**Problems to solve:**
1. In the article on Hugh Johnson's economic forecast, why does Johnson say the stock market is doing well despite dismal economic conditions? Answer in one to three sentences.
2. Carry on the article about Hugh Johnson's economic forecast, picking up after its final paragraph.

**Selected text:**
■ ■ ■ ■

Hugh Johnson is forecasting that the worst of the economic crisis brought by the coronavirus pandemic is over — but he stresses the recovery will likely be U-shaped and not a fast turnaround.
“What we’ve seen is a bear market, and that started in February and ended in March — a short duration bear market — and a recession, which started in March and ended in April — a short duration recession,” Johnson said in a call earlier this month. “A new bull market has started and a new economic recovery has started, or a new cycle has begun.”
As chairman and chief investment officer of Hugh Johnson Advisors, Johnson has developed a reputation as a highly regarded analyst, with his commentary featured in The Wall Street Journal, Bloomberg and other media outlets. Each year he gives an annual economic forecast to Capital Region business owners and executives.
He’s been updating 2020’s economic forecasts as the country, the state and the Albany area grapple with the Covid-19 pandemic.
Johnson said this recovery is playing out “almost picture perfect” mostly due to the unprecedented billions of dollars in stimulus the federal government has extended to help businesses and individuals bridge this time.
“Given the level of stimulus we’re getting from the Federal Reserve, it’s not surprising,” Johnson said. “We dug a deep hole and the level of stimulus is helping us dig out of that deep hole slowly but surely.”
While the stock market’s gains have been increasing steadily over the last few months, there are still about 14 million people filing weekly unemployment claims across the country, and many businesses have said it will be a struggle to survive the year.
“How do you explain the financial markets and the performance of the stock market when we see such dismal economic conditions? Simple answer is investors are looking at the stock market leads the economy. They’re making decisions on a basis of not where we are but where we are going. It’s sending a clear message: The economic recovery we saw starting in May or June and continuing in July will continue this year.”
Johnson said it will not be a recovery without risks.
“This was a world of extremes,” he said. “We had an extreme recession and it was extreme in two ways: shorter than any we’ve ever seen, deeper than we’ve ever seen.”

■ ■ ■ ■

**Provided material:**
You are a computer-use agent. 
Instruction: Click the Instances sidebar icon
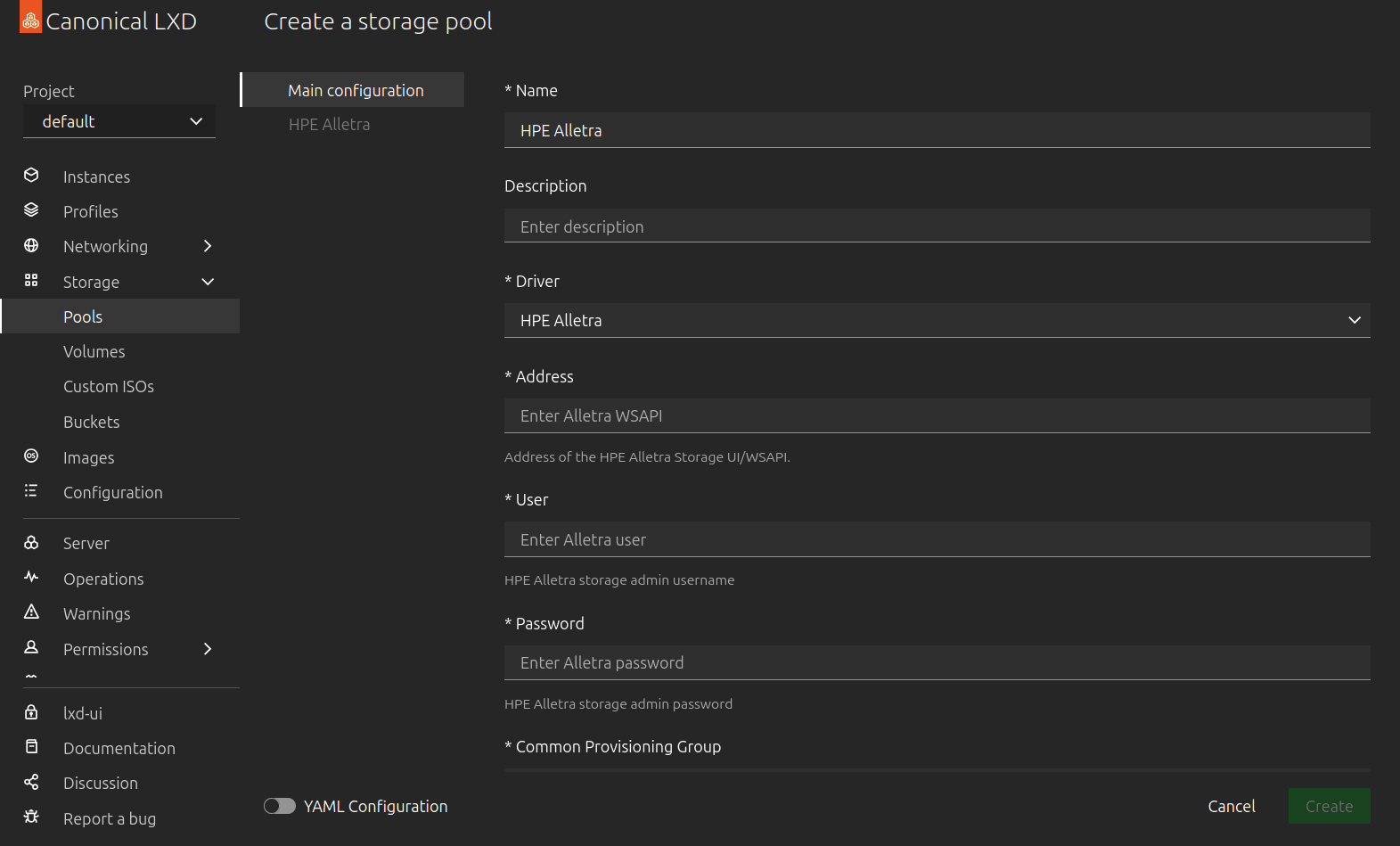[31, 176]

■ ■ ■ ■

**Answers provided:**
1. Johnson says the stock market leads the economy, so investors decide based on where the economy is going rather than where it is now. Their buying sends the message that the recovery that began in May or June and continued in July will go on this year.

2.
One of the risks, Johnson said, is if we have a second wave of the virus and are forced to roll back reopenings.
“The message of the stock market is that is not going to happen. That’s important,” Johnson said. “It’s telling us clearly that we may have some rollbacks to the reopenings and the economy may not be as strong, but it still isn’t going to be bad.”
Another risk is the election. Johnson is forecasting that Joe Biden will almost certainly win the popular vote. He said that doesn’t mean that will be the outcome of the election, citing the 2000 and 2016 races as examples.
“If it is, investors might get nervous because a Democratic victory most likely means higher corporate taxes and an increase in the capital gains tax along with significant spending on infrastructure and a far less generous or accommodating antitrust policy,” Johnson said.
For the Albany area, Johnson stressed that it will be a U-shaped economy and will likely take a few years to get jobs back to their previous level.
He said that the Albany-Schenectady-Troy metro area lost 56,000 jobs in the second quarter. The most recent numbers from the state Department of Labor show the region was down 46,800 jobs in July compared to the year before, out of a workforce of about 400,000. In New York State as a whole, the economy lost 1.9 million out of 9.2 million base.
“The numbers were big. It’s a reflection of small business,” Johnson said. “The impression I’m getting is a lot of businesses are not going to reopen or at least not reopen as they were.”